The truth is that I did not understand most of this while I was sitting in that basement classroom.
I do not think I understood that Lee and Lenny were teaching the same lesson through different lenses until years later in ministry. The lesson took time to ripen. Some truths do. We encounter them long before we understand them.
When the semester ended, I was glad.
Like every student, I was ready for a break. The assignments were finished. The papers were submitted. Life moved on.

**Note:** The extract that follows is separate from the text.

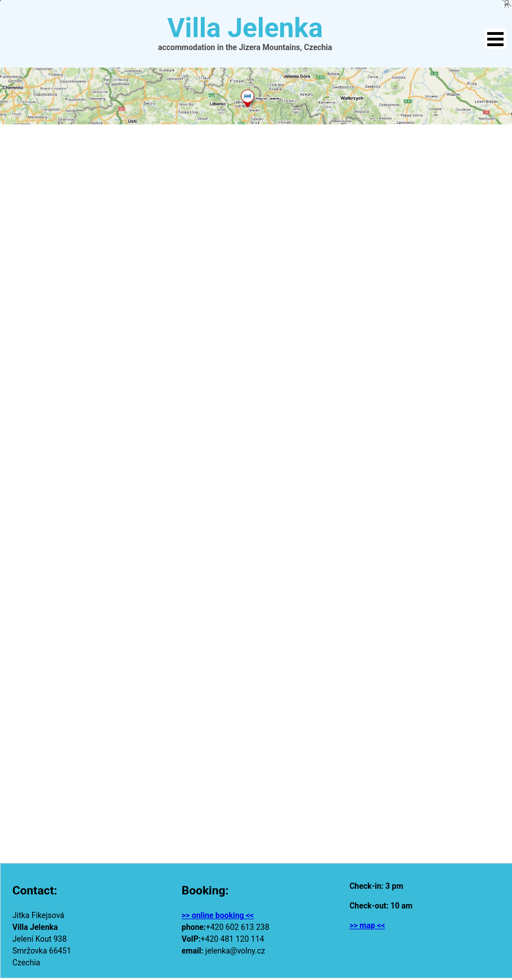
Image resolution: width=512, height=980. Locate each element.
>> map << (367, 925)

At some point afterward, I learned that Lenny had died. My recollection is that Lee told me, though I cannot swear to it all these years later.
I was sad.
I was also relieved.
Heaven is a much better place to be than life as a homeless, impoverished, drug-addicted AIDS patient in the inner-city Newark of 1996. Not because I wished him dead. I did not. But because I wished him peace, and because there are circumstances in which death becomes a kind of healing.
Thirty years later, I still find myself returning to Lee and Lenny.
They gave me some of the foundational encounters and theological truths upon which I would build a ministry. They taught me how to see people. They taught me how to question assumptions. They taught me that discernment is not an abstract exercise but an act of encounter.
Most of the encounters I have had in ministry have been Lenny moments.
The actions I took in response were my attempt to have Lee moments.


Thank you, Quinn. I remember Lee fondly. Susan was in the Newark Project with you as well.